Start of Input records

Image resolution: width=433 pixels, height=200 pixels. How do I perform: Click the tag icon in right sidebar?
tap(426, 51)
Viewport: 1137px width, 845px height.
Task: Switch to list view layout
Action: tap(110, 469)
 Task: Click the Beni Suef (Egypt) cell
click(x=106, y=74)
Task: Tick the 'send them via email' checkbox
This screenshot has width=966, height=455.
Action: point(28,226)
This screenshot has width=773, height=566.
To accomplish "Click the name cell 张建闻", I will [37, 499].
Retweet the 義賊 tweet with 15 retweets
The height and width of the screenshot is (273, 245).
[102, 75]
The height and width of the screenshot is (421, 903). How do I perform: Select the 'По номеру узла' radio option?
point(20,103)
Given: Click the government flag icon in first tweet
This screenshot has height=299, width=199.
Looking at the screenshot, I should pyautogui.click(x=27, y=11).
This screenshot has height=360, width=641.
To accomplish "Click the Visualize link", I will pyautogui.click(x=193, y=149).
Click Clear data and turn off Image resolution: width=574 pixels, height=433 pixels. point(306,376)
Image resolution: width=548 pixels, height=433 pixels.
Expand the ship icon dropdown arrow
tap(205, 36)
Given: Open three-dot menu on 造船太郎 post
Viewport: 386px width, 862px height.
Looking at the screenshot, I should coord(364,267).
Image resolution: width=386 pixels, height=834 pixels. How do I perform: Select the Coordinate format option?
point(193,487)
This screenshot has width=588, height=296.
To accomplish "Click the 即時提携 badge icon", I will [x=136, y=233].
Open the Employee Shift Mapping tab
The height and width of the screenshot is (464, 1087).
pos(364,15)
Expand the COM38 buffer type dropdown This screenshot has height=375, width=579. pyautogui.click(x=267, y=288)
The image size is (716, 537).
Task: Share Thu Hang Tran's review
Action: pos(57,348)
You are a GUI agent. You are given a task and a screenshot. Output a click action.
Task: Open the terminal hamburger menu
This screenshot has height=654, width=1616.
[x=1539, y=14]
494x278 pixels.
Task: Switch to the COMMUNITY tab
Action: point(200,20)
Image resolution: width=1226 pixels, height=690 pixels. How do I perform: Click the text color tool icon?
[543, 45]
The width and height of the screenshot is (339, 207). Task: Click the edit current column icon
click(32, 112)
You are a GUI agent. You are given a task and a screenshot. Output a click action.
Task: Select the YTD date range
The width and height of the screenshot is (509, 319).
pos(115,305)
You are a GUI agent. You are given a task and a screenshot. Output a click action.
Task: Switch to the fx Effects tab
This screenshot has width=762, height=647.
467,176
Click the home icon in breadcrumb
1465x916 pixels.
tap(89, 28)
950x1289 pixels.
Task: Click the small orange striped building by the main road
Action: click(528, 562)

End of Input records

◆ Brief
Output every line of the data again, exactly.

◆ Output for this task
Image resolution: width=433 pixels, height=200 pixels. How do I perform: Click the tag icon in right sidebar?
tap(426, 51)
Viewport: 1137px width, 845px height.
Task: Switch to list view layout
Action: tap(110, 469)
 Task: Click the Beni Suef (Egypt) cell
click(x=106, y=74)
Task: Tick the 'send them via email' checkbox
This screenshot has width=966, height=455.
Action: point(28,226)
This screenshot has width=773, height=566.
To accomplish "Click the name cell 张建闻", I will [37, 499].
Retweet the 義賊 tweet with 15 retweets
The height and width of the screenshot is (273, 245).
[102, 75]
The height and width of the screenshot is (421, 903). How do I perform: Select the 'По номеру узла' radio option?
point(20,103)
Given: Click the government flag icon in first tweet
This screenshot has height=299, width=199.
Looking at the screenshot, I should pyautogui.click(x=27, y=11).
This screenshot has height=360, width=641.
To accomplish "Click the Visualize link", I will pyautogui.click(x=193, y=149).
Click Clear data and turn off Image resolution: width=574 pixels, height=433 pixels. point(306,376)
Image resolution: width=548 pixels, height=433 pixels.
Expand the ship icon dropdown arrow
tap(205, 36)
Given: Open three-dot menu on 造船太郎 post
Viewport: 386px width, 862px height.
Looking at the screenshot, I should coord(364,267).
Image resolution: width=386 pixels, height=834 pixels. How do I perform: Select the Coordinate format option?
point(193,487)
This screenshot has width=588, height=296.
To accomplish "Click the 即時提携 badge icon", I will [x=136, y=233].
Open the Employee Shift Mapping tab
The height and width of the screenshot is (464, 1087).
pos(364,15)
Expand the COM38 buffer type dropdown This screenshot has height=375, width=579. pyautogui.click(x=267, y=288)
The image size is (716, 537).
Task: Share Thu Hang Tran's review
Action: pos(57,348)
You are a GUI agent. You are given a task and a screenshot. Output a click action.
Task: Open the terminal hamburger menu
This screenshot has height=654, width=1616.
[x=1539, y=14]
494x278 pixels.
Task: Switch to the COMMUNITY tab
Action: point(200,20)
Image resolution: width=1226 pixels, height=690 pixels. How do I perform: Click the text color tool icon?
[543, 45]
The width and height of the screenshot is (339, 207). Task: Click the edit current column icon
click(32, 112)
You are a GUI agent. You are given a task and a screenshot. Output a click action.
Task: Select the YTD date range
The width and height of the screenshot is (509, 319).
pos(115,305)
You are a GUI agent. You are given a task and a screenshot. Output a click action.
Task: Switch to the fx Effects tab
This screenshot has width=762, height=647.
467,176
Click the home icon in breadcrumb
1465x916 pixels.
tap(89, 28)
950x1289 pixels.
Task: Click the small orange striped building by the main road
Action: click(528, 562)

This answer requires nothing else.